**Document segment:**
Monday 22nd December

09.55 Giant's Live - Budapest

We head to Budapest, Hungary where the British strongman duo of Eddie Hall, a mechanic from Stoke, and Graham Hicks, an aerospace engineer from Morecambe, take on a host of strongmen from around the globe on events such as the torturous sounding Iron Cross.

Tuesday 23rd December

18.55 Giant's Live - Doncaster

This event carries the prestigious title of 'Britain's Strongest Man'. Reigning Champion Laurence Shahlaei has to hold off a challenge to his British title over a number of extreme events including an old favourite the Conan's Circle.

09.40 Giant's Live - Doncaster REPEAT

Wednesday 24th December

17.55 Giant's Live - Leeds

The ultimate trial of strength on this tour is perhaps in Leeds, in front of 8,000 excited fans. This is the clash for the title of 'Europe's Strongest Man'. This contest finishes off the captivating strength series 'Giants Live' with more real life giants than ever before. The likes of Britain's Eddie Hall and the near seven-foot enormity that is 'Thor' from Iceland, all meet in this European show of strength.

Leeds is repeated on Saturday 27th December at 0930

Saturday 27th December

18.35 World's Strongest Man - Heat One

The 2014 edition of World's Strongest Man heads back to where it all started in 1977, to the 'Golden State' of California. The top two from each of the five heats are guaranteed a place in the final, along with two of the best third place finishers. Heat one features the ever popular Brit Terry Hollands, on his quest for a record breaking 9th finals appearance. The man from Kent will be battling against five others including America's Mike Burke and Australia's Warrick Brant. Classic tests of strength are on display including the Vehicle Pull and the Atlas Stones.

Repeated on: 09.20 Sunday 28th December & 03.10 Monday 29th December

Sunday 28th December

19.00 World's Strongest Man - Heat Two

Heat two of World's Strongest Man features Britain's Ben Kelsey and a World class field of strongmen that includes the formidable Icelander Hafthor Bjornsson. Facing our six giants under the Californian sun are all the usual events including Fingal's Fingers and the classic Atlas Stones.

Repeated on: 10.00 Monday 29th December & 03.10 Tuesday 30th December

Monday 29th December

20.00 World's Strongest Man - Heat Three

The World's Strongest Man returns to California for the ultimate competition in Strength Athletics. Brit Eddie Hall appears in Heat three, as he attempts to qualify for his first final. In his way are five other titans who entertain the crowds at venues across Los Angeles, including the famous Paramount Studios. Six immense events stand between Eddie and the final, such as the classic Squat Lift and the Atlas Stones.

**Data lines:**

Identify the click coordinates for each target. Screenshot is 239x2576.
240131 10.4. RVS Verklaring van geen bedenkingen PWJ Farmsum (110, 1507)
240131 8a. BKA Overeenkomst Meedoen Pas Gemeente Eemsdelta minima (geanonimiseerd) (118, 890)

**Problem set:**
[1] In the strongman TV schedule, what is Graham Hicks's job?
[2] Set down the part of the strongman TV schedule starting with "Heat two of" and going on through "Lift and the Atlas Stones.".
[3] Take the strongman TV schedule further, picking up after its last sentence.

**Per-task outputs:**
[1] He is an aerospace engineer.

[2]
Heat two of World's Strongest Man features Britain's Ben Kelsey and a World class field of strongmen that includes the formidable Icelander Hafthor Bjornsson. Facing our six giants under the Californian sun are all the usual events including Fingal's Fingers and the classic Atlas Stones.

Repeated on: 10.00 Monday 29th December & 03.10 Tuesday 30th December

Monday 29th December

20.00 World's Strongest Man - Heat Three

The World's Strongest Man returns to California for the ultimate competition in Strength Athletics. Brit Eddie Hall appears in Heat three, as he attempts to qualify for his first final. In his way are five other titans who entertain the crowds at venues across Los Angeles, including the famous Paramount Studios. Six immense events stand between Eddie and the final, such as the classic Squat Lift and the Atlas Stones.

[3]
Repeated on: 09.35 Tuesday 30th December & 03.10 Wednesday 31st December

Tuesday 30th December

20.00 World's Strongest Man - Heat Four

Heat four of The World's Strongest Man from California features two British giants in the form of Mark Felix and Laurence Shahlaei. Both are in the hunt for the two automatic final qualifying spots on offer, and standing in their way are such classic events as the Loading Race, Vehicle Pull and Atlas Stones - not to mention the man who many consider to be the strongest in history, three-time Champion Zydrunas Savickas.

Repeated on: 10.10 Wednesday 31st December & 03.10 1st January

Wednesday 31st December - New Year's Eve

20.00 World's Strongest Man - Heat Five

It's the final heat in this year's World's Strongest Man taking place in California, and Britain's Graham Hicks will have his work cut out as he competes in a field that includes the reigning Champion looking to impress on home soil, Brian Shaw. Six athletes lock horns in classic events including the Car Walk and the iconic Atlas Stones to determine the last two automatic spots for the prestigious World's Strongest Man Final.

Repeated on: 10.00 1st January & 03.10 2nd January

Thursday 1st January - New Year's Day

20.30 World's Strongest Man - The Final

This edition of the greatest strongman show on earth concludes under the Los Angeles skyline, but who will take home the ultimate prize in Strength Athletics? All 12 qualifiers have fought hard to get this far and our titans take on such classic events as the Vehicle Pull, Keg Toss and the ever iconic Atlas Stones in order to try and achieve their ambition of becoming The World's Strongest Man.

Repeated on: 10.10 2nd January, 03.10 3rd January


----------



## walton21 (Aug 11, 2008)

My money is on Eddie but no doubt Big Z will take the title


----------



## big shrek (Aug 30, 2011)

cheers mr strong,just set reminders on them


----------



## MRSTRONG (Apr 18, 2009)

Giant's Live - Melbourne

Australia - Fitexpo, Melbourne - Qualifier | World's Strongest Man 2014 | Channel 5

Giant's Live - Norway

Norway - 'The Iceman' - Qualifier | World's Strongest Man 2014 | Channel 5

incase some like me forgot


----------



## dirtymusket1 (May 24, 2008)

Cheers for the heads up ! :thumb:


----------



## Smitch (Dec 29, 2008)

MRSTRONG said:


> i agree , z and shaw are going nowhere anytime soon , eddie will get the log and deadlift record next year , just watched his 206kg strict log press :lol:


I watched that, was unreal, I noticed he didn't do it from the floor though, you reckon he could?


----------



## MRSTRONG (Apr 18, 2009)

Smitch said:


> I watched that, was unreal, I noticed he didn't do it from the floor though, you reckon he could?


He posted a video doing 207kg from floor strict press the other day , reckons that's 90% 1rm aswell


----------



## Smitch (Dec 29, 2008)

MRSTRONG said:


> He posted a video doing 207kg from floor strict press the other day , reckons that's 90% 1rm aswell


The bloke is a beast, only young as well.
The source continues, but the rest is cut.